Task goal: Please state how many lines in the records below contain the word "agent", giving only the number.
◇ ◇ ◇ ◇ ◇ ◇ ◇
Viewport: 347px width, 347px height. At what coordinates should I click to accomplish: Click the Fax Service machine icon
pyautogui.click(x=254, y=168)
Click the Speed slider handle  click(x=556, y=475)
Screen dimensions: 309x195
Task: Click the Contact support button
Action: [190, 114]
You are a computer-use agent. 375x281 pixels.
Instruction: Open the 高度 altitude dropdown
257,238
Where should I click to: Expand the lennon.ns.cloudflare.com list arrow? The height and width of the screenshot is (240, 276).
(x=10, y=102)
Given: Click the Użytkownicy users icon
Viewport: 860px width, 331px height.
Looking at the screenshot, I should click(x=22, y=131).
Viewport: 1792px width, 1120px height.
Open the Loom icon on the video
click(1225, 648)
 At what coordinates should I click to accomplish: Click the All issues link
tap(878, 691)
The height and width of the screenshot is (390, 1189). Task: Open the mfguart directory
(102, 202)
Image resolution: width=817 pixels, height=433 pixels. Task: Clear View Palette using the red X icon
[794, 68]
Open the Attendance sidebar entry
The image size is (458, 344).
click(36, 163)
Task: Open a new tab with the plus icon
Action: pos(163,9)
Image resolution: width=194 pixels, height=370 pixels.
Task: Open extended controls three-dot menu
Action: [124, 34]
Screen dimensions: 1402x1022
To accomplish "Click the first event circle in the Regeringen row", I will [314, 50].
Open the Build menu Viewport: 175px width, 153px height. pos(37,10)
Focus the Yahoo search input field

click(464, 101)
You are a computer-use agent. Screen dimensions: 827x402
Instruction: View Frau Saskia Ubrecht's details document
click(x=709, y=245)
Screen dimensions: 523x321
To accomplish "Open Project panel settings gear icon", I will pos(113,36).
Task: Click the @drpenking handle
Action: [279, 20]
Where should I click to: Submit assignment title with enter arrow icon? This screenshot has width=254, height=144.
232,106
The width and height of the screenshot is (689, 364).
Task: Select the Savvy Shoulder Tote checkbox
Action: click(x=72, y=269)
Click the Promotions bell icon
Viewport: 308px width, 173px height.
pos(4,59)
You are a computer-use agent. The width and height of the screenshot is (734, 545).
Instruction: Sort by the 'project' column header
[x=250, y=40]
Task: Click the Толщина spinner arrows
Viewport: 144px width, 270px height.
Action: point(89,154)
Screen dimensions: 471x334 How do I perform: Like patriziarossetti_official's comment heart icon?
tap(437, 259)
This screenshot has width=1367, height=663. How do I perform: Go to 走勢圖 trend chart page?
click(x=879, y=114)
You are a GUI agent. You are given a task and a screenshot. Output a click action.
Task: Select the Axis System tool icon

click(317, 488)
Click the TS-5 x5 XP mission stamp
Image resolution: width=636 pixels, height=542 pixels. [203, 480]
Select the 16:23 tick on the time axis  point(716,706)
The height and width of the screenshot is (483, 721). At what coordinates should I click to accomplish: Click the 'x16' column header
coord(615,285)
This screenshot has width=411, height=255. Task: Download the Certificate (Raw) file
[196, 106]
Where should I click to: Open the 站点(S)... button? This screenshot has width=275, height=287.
◇ ◇ ◇ ◇ ◇ ◇ ◇
Task result: 4